The best horror movies often have a comic aspect, however twisted or macabre it may be, and Us is no exception.
In some ways the question of race is not at the centre of this movie in the way it was in Get Out, although placing a Black family at the centre of the action can't help but reverberate with audiences, in terms of the actually existing racism of the larger society.
Peele has described one of the main themes of the movie as the divisions we create between ourselves and the other, in order to distance ourselves from that which makes us afraid or that which we would prefer to ignore.
In an interview about the movie Peele revealed his influences from other directors of scary movies:
"My favorite horror images are the beautiful ones that are subverted. This is why I was drawn to The Stepford Wives, and movies like Jaws and The Shining appeal to me, is that when you have something idyllic and beautiful and sort of perfect, that's where true horror lies. In this movie, it's even — to present the shiny, happy, "Hands Across America" version of our culture with the promise of the darkness underneath."
The movie begins with a flashback to 1986 where a young Black girl (the eerily effective Madison Curry) is visiting a Santa Cruz, California amusement park with her parents. She wanders away from her parents and enters a kind of funhouse with a big neon sign which reads 'Find yourself'.
What she finds is her doppelganger, her double, which will have horrifying repercussions later on in the film.
Adelaide or Addy, the little girl all grown up, returns to the same area some 30 years later for a couple of weeks at the family cottage with her somewhat goofy husband Gabe (Winstone Duke) and her two children, teenage daughter Zora (Shahadi Wright Joseph) and younger son Jason (Evan Alex) who hides most of the time behind a monster mask.
This is definitely an ensemble piece but actress Lupita Nyong'o (of Twelve Years a Slave and Black Panther) stands out as the troubled matriarch of this clan. There is humour in the film and moments when the audience erupts in laughter. From from its very beginning, though, when the Wilsons drive up to the cottage and there is an overhead shot featuring the beauty of nature, which is definitely an homage to Stanley Kubrick's panning views in The Shining, we know all will not be well in their universe.
On their first night at the cottage the daughter Zora notices that there is a family standing in their driveway, whom we can't make out at first. It turns out that the family is a mirror image of their own, but as if seen through the distortion of a funhouse mirror.

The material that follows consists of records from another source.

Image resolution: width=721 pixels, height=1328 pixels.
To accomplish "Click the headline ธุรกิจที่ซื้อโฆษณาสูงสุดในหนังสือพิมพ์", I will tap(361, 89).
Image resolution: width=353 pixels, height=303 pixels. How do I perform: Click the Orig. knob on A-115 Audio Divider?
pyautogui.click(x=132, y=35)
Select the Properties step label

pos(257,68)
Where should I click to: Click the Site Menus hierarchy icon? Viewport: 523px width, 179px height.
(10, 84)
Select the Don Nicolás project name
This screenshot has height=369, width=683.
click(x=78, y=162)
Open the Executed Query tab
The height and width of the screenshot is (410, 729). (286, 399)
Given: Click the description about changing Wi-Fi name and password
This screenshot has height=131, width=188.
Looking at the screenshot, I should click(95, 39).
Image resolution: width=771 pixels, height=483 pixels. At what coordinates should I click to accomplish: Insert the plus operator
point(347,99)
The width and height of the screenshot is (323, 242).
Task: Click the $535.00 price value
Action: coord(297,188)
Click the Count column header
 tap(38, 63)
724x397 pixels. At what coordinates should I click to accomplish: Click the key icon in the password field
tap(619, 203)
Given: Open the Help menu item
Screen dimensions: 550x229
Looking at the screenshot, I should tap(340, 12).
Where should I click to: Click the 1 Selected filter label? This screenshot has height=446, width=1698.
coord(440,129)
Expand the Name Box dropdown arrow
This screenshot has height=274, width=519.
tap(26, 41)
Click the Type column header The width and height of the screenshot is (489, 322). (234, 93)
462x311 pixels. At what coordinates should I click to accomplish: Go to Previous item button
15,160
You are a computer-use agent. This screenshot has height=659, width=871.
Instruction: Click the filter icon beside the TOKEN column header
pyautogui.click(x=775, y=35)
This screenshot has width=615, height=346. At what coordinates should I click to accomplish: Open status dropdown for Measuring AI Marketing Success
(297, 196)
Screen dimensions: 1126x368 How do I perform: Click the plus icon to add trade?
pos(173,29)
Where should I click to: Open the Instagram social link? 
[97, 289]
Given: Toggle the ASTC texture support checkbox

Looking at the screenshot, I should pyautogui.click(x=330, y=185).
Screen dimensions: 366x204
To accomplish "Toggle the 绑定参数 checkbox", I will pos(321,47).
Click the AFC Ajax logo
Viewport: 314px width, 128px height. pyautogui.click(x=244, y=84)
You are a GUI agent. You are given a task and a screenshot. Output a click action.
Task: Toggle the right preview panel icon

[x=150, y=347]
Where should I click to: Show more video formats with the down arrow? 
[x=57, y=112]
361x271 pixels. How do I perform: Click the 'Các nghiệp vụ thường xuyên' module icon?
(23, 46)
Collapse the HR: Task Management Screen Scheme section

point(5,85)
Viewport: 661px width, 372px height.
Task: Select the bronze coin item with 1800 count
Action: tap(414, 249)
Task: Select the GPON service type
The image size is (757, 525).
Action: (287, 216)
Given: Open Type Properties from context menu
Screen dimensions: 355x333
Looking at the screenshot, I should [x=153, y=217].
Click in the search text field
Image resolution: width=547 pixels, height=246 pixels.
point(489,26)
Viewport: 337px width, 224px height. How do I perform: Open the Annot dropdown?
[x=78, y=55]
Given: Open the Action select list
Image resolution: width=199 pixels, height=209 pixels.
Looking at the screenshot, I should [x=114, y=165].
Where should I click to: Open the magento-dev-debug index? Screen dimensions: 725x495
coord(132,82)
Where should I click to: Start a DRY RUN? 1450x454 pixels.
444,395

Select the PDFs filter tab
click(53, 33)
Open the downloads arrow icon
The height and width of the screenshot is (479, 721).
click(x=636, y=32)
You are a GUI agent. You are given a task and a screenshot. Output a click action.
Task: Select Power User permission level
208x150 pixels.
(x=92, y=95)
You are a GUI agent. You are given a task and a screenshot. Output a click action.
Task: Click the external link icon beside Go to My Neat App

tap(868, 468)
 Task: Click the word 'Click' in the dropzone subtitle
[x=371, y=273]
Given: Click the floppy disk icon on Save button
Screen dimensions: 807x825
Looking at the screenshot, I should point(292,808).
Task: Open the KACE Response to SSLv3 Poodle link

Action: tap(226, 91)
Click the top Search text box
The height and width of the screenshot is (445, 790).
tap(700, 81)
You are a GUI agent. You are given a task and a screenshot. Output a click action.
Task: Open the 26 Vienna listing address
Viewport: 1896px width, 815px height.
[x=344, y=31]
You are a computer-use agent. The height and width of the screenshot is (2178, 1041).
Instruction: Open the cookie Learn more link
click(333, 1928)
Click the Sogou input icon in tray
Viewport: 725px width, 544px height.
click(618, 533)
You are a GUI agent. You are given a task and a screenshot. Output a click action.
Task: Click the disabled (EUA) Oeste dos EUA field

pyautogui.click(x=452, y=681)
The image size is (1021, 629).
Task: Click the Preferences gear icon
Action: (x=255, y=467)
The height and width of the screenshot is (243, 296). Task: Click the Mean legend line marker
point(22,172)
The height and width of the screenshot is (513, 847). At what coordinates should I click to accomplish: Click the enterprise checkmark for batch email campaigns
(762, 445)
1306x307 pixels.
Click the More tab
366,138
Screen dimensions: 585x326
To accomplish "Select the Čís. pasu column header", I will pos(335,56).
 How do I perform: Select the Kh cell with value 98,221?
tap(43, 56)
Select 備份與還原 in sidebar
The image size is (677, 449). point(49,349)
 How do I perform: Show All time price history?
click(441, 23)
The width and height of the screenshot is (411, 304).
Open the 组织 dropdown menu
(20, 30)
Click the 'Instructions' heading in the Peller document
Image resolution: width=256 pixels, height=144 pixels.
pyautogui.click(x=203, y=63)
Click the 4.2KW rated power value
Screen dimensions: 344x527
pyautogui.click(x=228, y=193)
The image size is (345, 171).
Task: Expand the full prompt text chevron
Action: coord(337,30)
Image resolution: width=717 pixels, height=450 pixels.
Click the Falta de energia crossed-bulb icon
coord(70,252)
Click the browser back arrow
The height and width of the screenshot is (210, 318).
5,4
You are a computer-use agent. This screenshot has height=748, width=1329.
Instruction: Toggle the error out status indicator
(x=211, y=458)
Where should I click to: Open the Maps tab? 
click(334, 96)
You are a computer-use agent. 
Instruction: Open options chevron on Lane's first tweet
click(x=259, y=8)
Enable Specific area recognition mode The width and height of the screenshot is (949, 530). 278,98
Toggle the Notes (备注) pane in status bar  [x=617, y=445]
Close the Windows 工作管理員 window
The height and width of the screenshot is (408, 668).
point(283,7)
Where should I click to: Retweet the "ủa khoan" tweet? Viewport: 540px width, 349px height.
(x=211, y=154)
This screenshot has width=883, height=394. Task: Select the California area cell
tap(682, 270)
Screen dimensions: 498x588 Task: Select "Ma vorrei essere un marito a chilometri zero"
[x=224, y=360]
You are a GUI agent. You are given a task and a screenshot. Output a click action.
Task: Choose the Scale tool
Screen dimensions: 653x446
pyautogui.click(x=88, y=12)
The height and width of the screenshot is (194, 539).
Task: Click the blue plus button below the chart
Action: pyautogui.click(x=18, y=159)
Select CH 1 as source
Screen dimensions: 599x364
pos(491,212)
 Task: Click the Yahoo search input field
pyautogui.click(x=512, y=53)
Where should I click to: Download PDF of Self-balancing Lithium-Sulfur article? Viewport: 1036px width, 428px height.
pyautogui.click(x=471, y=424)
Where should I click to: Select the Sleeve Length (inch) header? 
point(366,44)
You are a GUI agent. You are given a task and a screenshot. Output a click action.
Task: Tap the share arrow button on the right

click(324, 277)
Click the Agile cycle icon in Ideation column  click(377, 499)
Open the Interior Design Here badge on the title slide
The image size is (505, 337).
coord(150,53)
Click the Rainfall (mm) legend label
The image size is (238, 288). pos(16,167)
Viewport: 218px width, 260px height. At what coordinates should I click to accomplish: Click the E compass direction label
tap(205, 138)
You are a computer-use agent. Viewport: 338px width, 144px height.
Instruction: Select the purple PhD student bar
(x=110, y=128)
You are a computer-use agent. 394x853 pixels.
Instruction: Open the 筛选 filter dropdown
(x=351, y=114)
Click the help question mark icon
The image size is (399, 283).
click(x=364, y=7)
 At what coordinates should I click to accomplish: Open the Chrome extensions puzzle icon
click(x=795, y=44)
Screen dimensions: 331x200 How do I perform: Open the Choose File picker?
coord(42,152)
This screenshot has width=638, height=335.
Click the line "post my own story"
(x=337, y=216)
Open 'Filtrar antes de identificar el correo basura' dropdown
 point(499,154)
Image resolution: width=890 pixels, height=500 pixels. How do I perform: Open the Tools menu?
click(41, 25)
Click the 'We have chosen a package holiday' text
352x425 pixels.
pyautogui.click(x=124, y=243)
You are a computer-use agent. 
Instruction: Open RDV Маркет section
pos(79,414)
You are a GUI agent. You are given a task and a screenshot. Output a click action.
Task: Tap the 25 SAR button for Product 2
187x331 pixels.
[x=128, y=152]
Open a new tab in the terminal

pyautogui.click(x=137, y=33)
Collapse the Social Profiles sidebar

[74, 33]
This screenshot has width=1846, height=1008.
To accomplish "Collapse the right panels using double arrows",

They look like the Wilsons but they are different, with their fixed stares and animal-like, guttural speech. They are dressed in matching red overalls and wielding oversize scissors, the better to attack their counterparts.
When Addy asks who they are and her counterpart, Red, replies 'We're Americans' in deep, sepulchral tones we begin to see that the movie has more on its mind than empty scares.
At the beginning of Us, as a kind of prologue, we read the following text across the screen:
“There are thousands of miles of tunnels beneath the continental US. Many have no known purpose at all.”
As the film goes on we realize that the Wilsons are not the only ones targeted by these creatures from the netherworld. In a plot twist reminiscent of The Invasion of the Body Snatchers, it turns out there are doppelgangers for their white neighbours (ably and creepily played by Elizabeth Moss and Tim Heidecker) and perhaps for everyone else on the planet.
The question that keeps getting posed throughout the movie, "Why are they doing this? What do they want?" is answered in part by Red when she explains the impoverished life she led, while Addy lived in comparative luxury above ground.
There are echoes of this critique of materialism in the comparison between Addy's family and that of their white friends. The Wilsons seem to be comfortably middle class but their lifestyle can't compare or is definitely a lesser version of their white friends, Kitty and Josh.
This is underlined in a scene at the white couple's 'cottage', which is not really a cottage at all, but an opulent residence, complete with all the requisite technology, including 'Ophelia' (a Siri-like virtual assistant), who hilariously misunderstands the couples' plea to call the police when they are attacked by their own doppelgangers and starts playing N.W.A's 'Fuck the police'.
At least part of what Us is about (note the acronym for U.S. in the title) is the raging inequality in American society, which in a sense gives rise to these doppelgangers who rise up to partake in the wealth that has been denied them.
Peele puts a lot in his film and there will no doubt be a lot of discussions about the meaning of various sequences but there's also no doubt that he's created a film that will remain in your head long after you've seen the it.